Starting a Deep Learning project: avoid these mistakes!

AI, Deep Learning, Machine Learning are the top trending topics in the IT industry and every company will one day have to deal with these new topics. But where to start and why should you be very careful when you start a Deep Learning or Machine Learning project from scratch?
I know…. perhaps your boss said you must put some AI-stuff in your application’s code so that the customer is happy to have a product containing “some kind of AI”. I’ve seen this situation several times especially in tiny companies which programmed for years domain specific applications (e.g. industry, accountancy) and due to the hype of Deep Learning are trying their best to catch the AI train as fast as possible and add sort of AI. At the end this might lead to problems and mistakes. I’ve collected some advices and also mistakes you can do when you start a Deep Learning or Machine Learning project from scratch. Have fun!

Understand your data!

Sometimes everything needs to go fast, and your boss comes with a wonderful 10 GB Excel File from a customer and tells you that the customer needs a TensorFlow model for next week.
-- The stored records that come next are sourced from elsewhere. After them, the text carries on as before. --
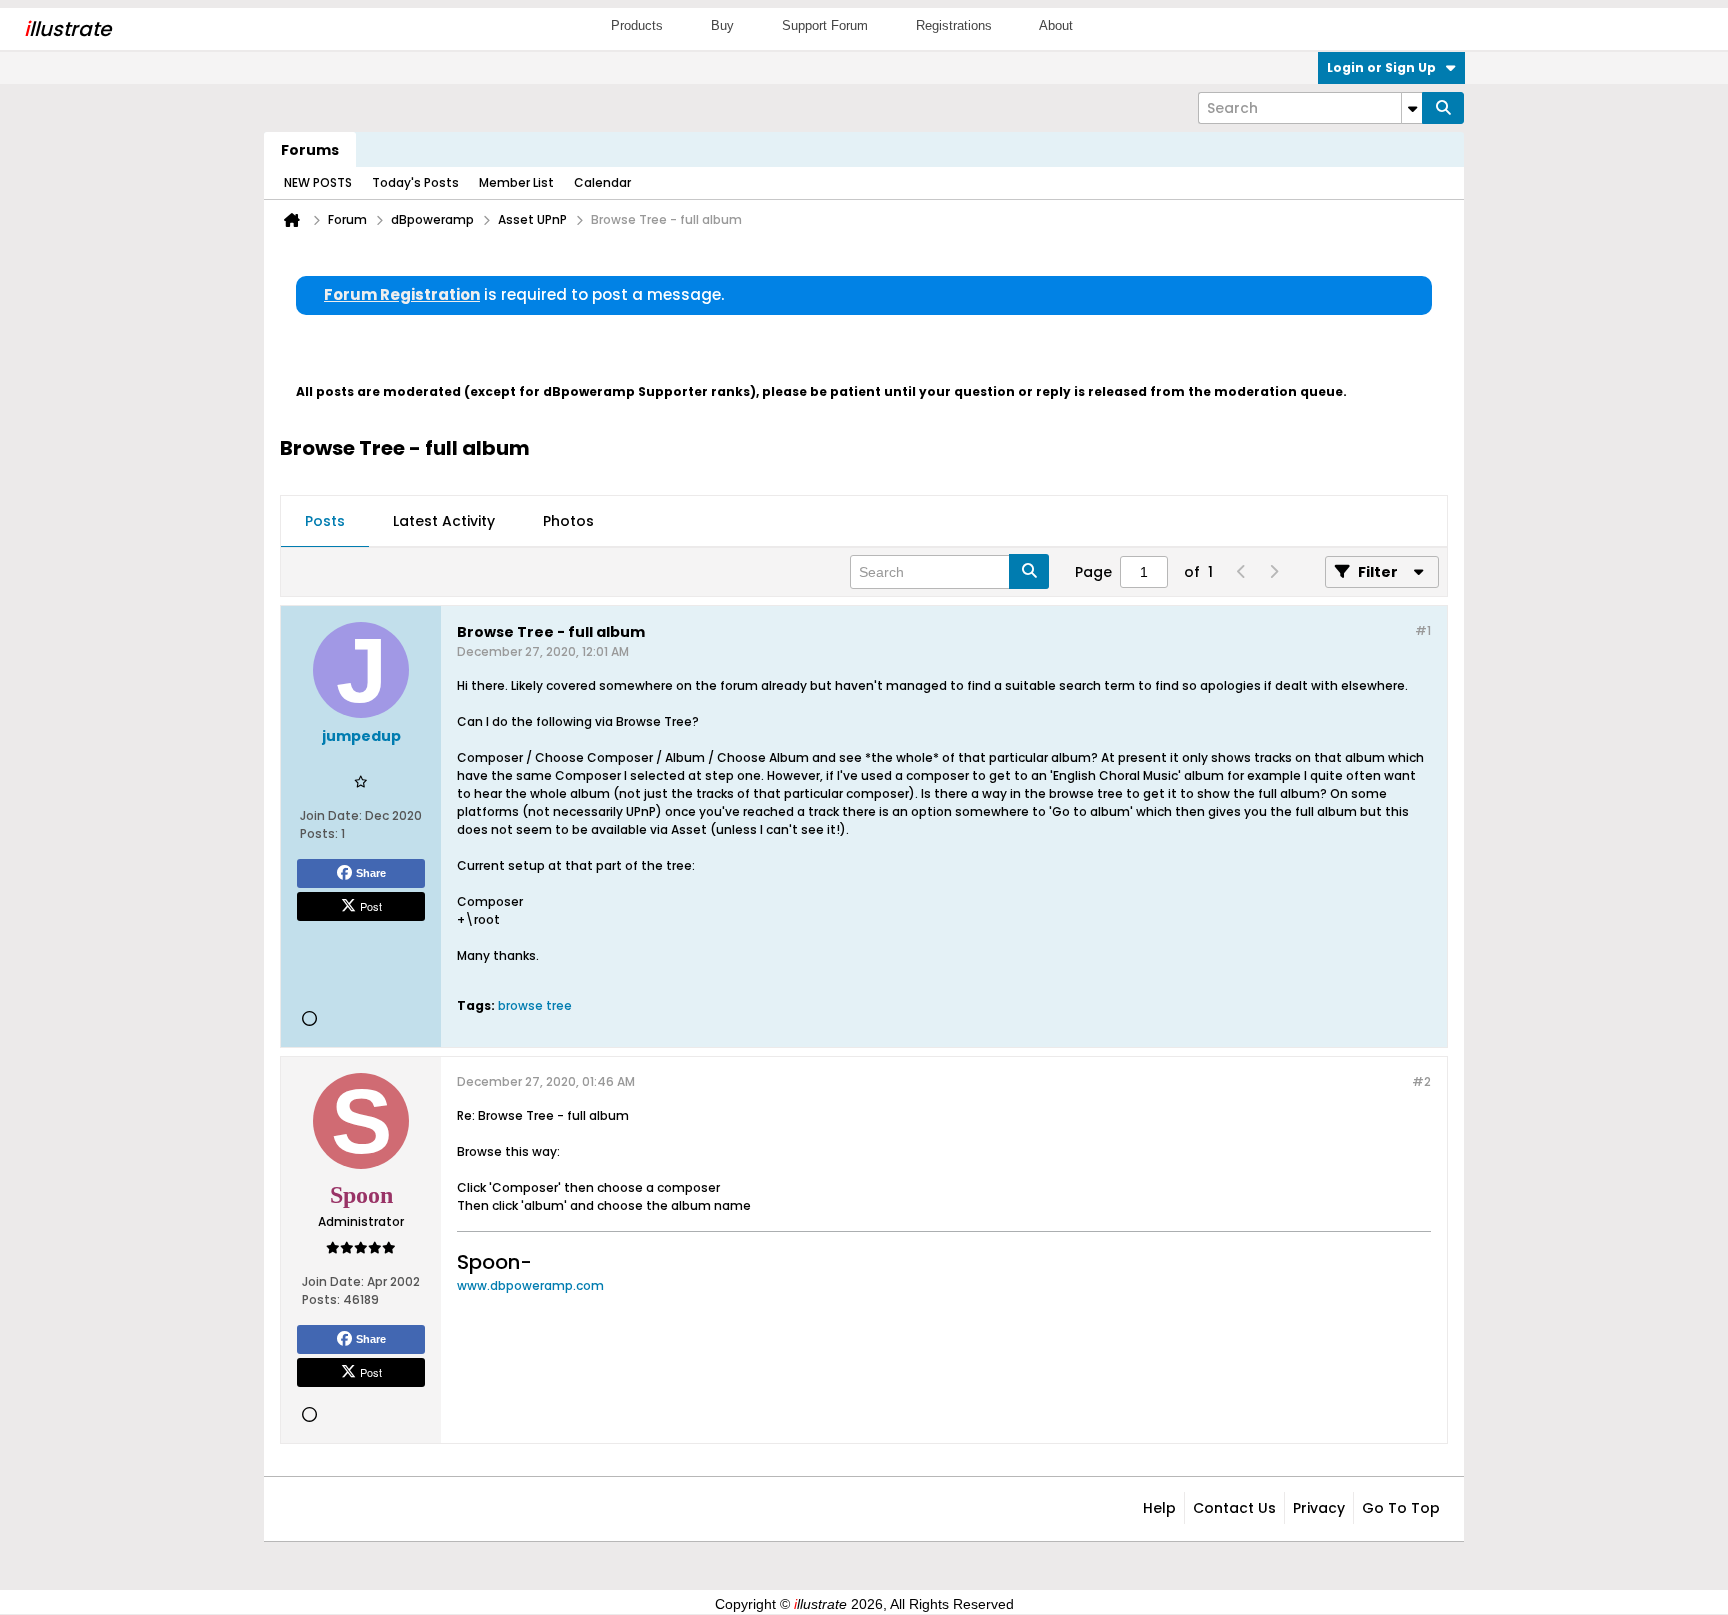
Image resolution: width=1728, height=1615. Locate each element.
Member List (516, 182)
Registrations (954, 25)
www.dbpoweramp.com (530, 1285)
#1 (1423, 630)
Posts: (319, 833)
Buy (722, 25)
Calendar (602, 182)
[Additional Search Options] (1412, 108)
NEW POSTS (318, 182)
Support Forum (825, 25)
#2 (1421, 1081)
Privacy (1319, 1508)
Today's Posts (415, 182)
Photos (568, 521)
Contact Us (1234, 1508)
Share (371, 873)
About (1056, 25)
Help (1159, 1508)
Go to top (1401, 1508)
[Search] (1443, 108)
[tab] (325, 522)
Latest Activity (444, 521)
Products (637, 25)
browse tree (535, 1005)
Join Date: (331, 815)
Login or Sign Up (1381, 67)
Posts (325, 521)
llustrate (67, 29)
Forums (310, 150)
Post (371, 906)
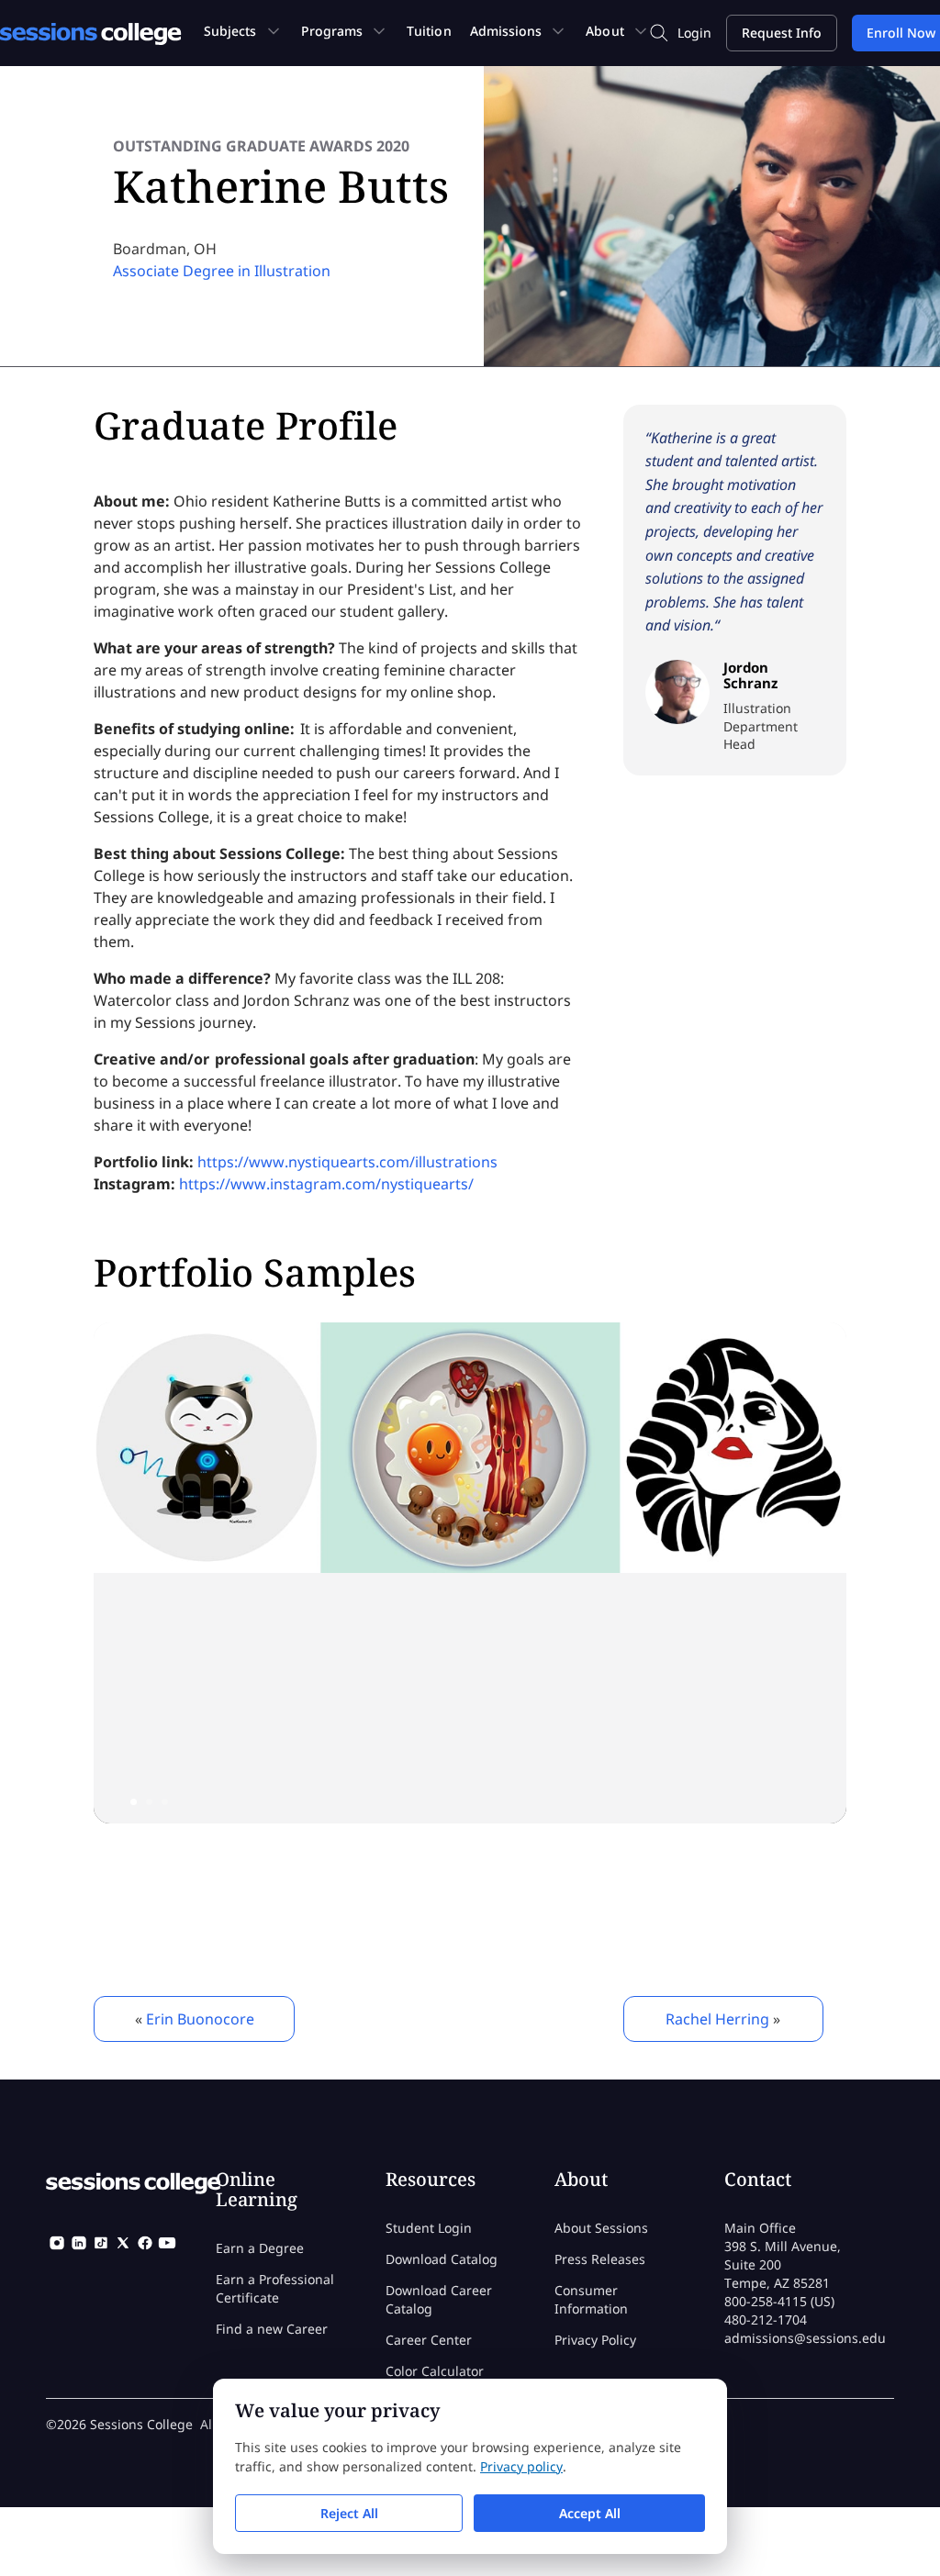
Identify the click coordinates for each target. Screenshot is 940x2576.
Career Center (429, 2339)
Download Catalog (442, 2259)
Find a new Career (272, 2328)
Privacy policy (521, 2466)
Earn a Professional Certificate (275, 2288)
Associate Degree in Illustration (221, 271)
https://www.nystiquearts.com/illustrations (347, 1162)
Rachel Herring (717, 2019)
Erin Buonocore (200, 2019)
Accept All (590, 2513)
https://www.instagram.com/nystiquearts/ (326, 1184)
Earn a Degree (260, 2248)
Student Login (429, 2227)
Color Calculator (435, 2371)
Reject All (349, 2513)
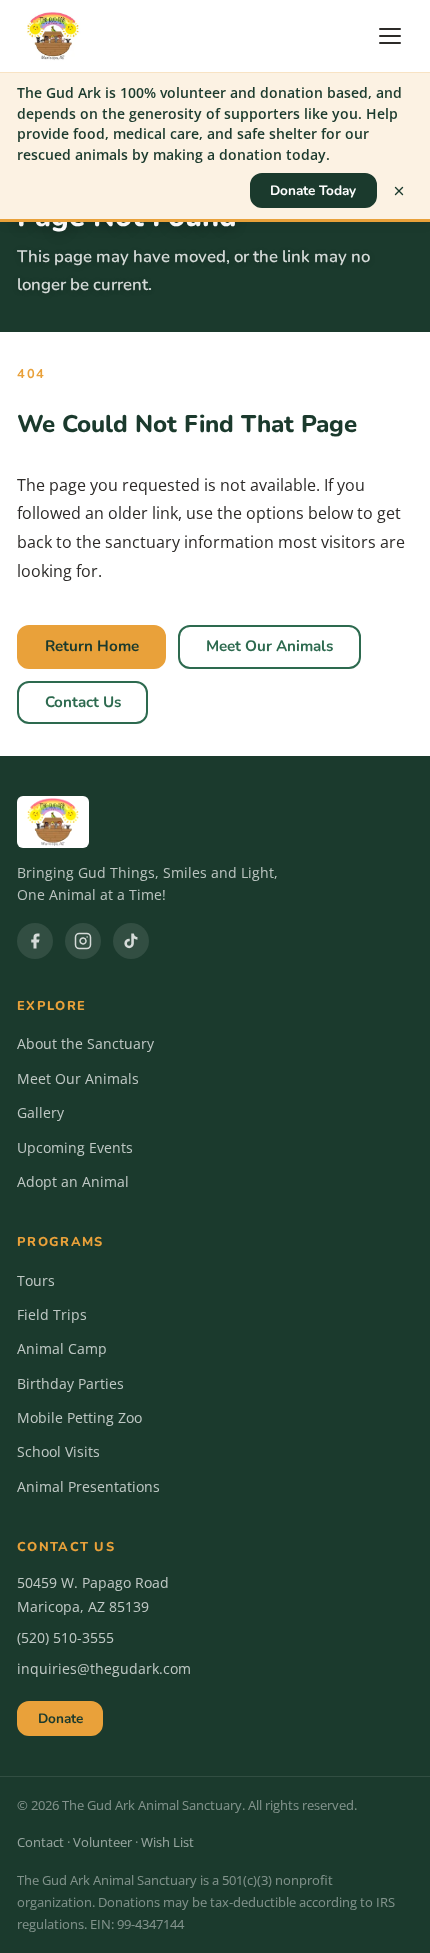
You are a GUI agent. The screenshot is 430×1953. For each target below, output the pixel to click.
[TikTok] (131, 941)
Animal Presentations (88, 1486)
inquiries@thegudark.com (104, 1668)
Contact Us (83, 702)
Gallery (40, 1112)
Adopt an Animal (73, 1181)
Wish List (167, 1842)
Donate (60, 1718)
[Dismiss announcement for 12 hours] (399, 191)
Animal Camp (62, 1348)
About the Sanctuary (85, 1043)
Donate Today (313, 190)
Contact (40, 1842)
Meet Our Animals (269, 646)
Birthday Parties (70, 1383)
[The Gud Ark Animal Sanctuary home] (53, 36)
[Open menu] (393, 36)
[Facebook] (35, 941)
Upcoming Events (75, 1147)
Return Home (92, 646)
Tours (36, 1280)
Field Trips (52, 1314)
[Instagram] (83, 941)
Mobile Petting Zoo (79, 1417)
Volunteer (102, 1842)
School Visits (58, 1451)
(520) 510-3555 (65, 1637)
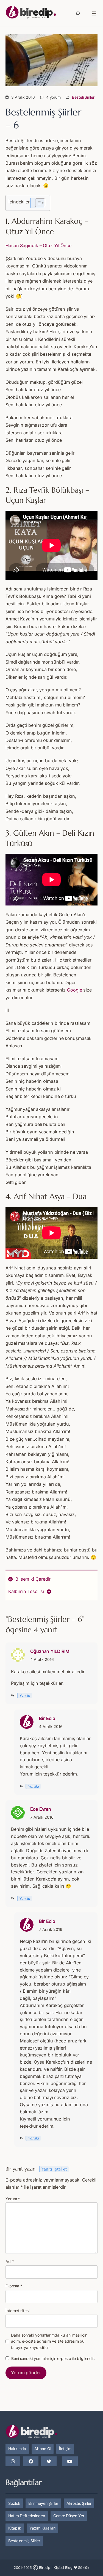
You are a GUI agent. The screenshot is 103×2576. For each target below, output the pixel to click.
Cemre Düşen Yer (68, 2515)
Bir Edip (47, 1718)
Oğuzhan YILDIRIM (49, 1651)
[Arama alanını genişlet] (78, 13)
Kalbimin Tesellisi (26, 1591)
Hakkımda (17, 2448)
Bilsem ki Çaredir (33, 1579)
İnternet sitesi (17, 2310)
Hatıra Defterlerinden (26, 2515)
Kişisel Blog (63, 2568)
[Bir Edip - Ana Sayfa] (30, 13)
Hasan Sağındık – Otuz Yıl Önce (38, 245)
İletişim (65, 2448)
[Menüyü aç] (94, 13)
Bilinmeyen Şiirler (43, 2503)
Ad (9, 2261)
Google (74, 990)
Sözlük (14, 2503)
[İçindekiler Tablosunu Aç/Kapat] (37, 203)
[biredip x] (49, 2461)
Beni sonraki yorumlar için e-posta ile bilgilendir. (53, 2358)
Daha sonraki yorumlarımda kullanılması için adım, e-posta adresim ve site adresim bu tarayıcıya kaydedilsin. (49, 2341)
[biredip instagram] (13, 2461)
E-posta (13, 2286)
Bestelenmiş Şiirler (24, 2540)
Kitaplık (14, 2528)
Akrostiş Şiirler (78, 2503)
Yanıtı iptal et (54, 2169)
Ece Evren (40, 1809)
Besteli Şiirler (83, 97)
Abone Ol (42, 2448)
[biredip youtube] (69, 2461)
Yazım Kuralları (42, 2528)
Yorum (12, 2198)
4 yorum (53, 97)
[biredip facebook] (31, 2461)
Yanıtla (24, 1695)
Of course, *irony-mode-on* “everything is simple you only need to check the table and the headers are self-explanatory- a simple regression with a classification will do the thing" irony-mode-off

Invest enough time to understand and analyze the data yourself. If you are unsure about the data, ask for a documentation. Don’t rely on data which you don’t know the source and its producer (e.g., a machine sensor, automatic export out of an SAP system or pulled from a REST-Interface or Webservice). Some datasets might be not complete (think of sensors with failures).
Don’t overlook the data cleaning and conversion tasks e.g., from Excel to CSV / JSON: take your time and please check that the conversion worked (are the comas correct, the units converted?)
Have you checked that all data are meaningful and NULL, empty values are filtered out? Perhaps you will also find outliners.
Understand the semantics of the data and if it’s unclear ask the client. I’ve seen so many CSV-File with headers like value_1, value_2 etc.… without any comments and units.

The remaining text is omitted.